Salvation overwhelmed enlightenment (), or national salvation crushed enlightenment, the country's salvation suffocated the enlightenment, is a viewpoint put forward by Li Zehou in the mid-1980s in an article entitled Double Variation on Enlightenment and National Salvation. However, the American scholar Vera Schwarcz argued that she was in fact the one who raised this idea before Li.

Definition
In Double Variation on Enlightenment and National Salvation, Li Zehou deconstructed modern Chinese history with the two different themes of intellectual history: "enlightenment" and "salvation". In the process of modern Chinese history, cultural enlightenment task of "anti-feudalism" was "interrupted" by the theme of national salvation, and the revolutionary and salvation movements not only failed to continue to advance the work of cultural enlightenment, but were also "quietly infiltrated by the old traditional ideology", which eventually caused the Cultural Revolution to "push Chinese consciousness into the desperate situation of full resurrection of feudal traditions". Briefly, national crises and collective causes eventually submerged the values of individual freedom advocated by the protagonists of the Enlightenment.

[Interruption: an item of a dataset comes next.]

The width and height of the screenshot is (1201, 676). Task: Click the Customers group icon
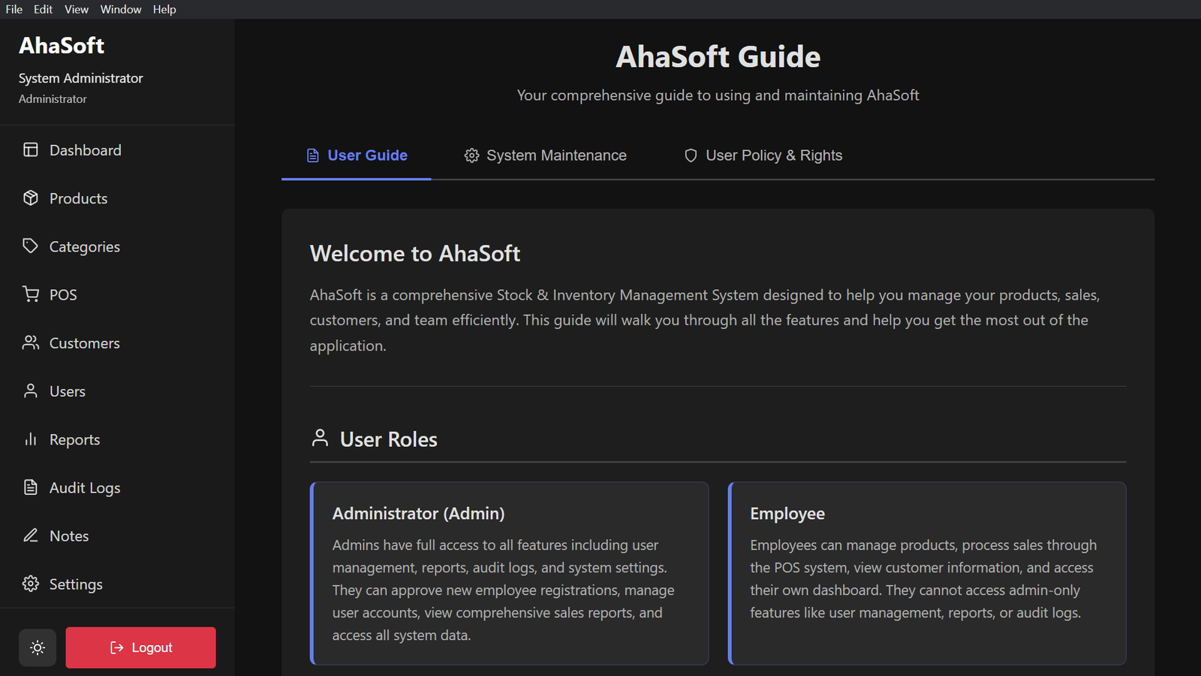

In 1989, Li again clearly pointed out that the direction of modern Chinese history in the twentieth century was that "salvation overwhelmed enlightenment, and the peasant revolution overwhelmed modernization". He further argued that if salvation overwhelmed enlightenment during the revolutionary era, then today enlightenment is salvation, and the only way to make the country rich and strong and modern is to fight for democracy, freedom, reason, and the rule of law.

According to the Chinese historian Qin Hui, "salvation overwhelmed enlightenment" actually means nationalism overwhelmed liberalism, and helped the rise of Marxism and Leninism.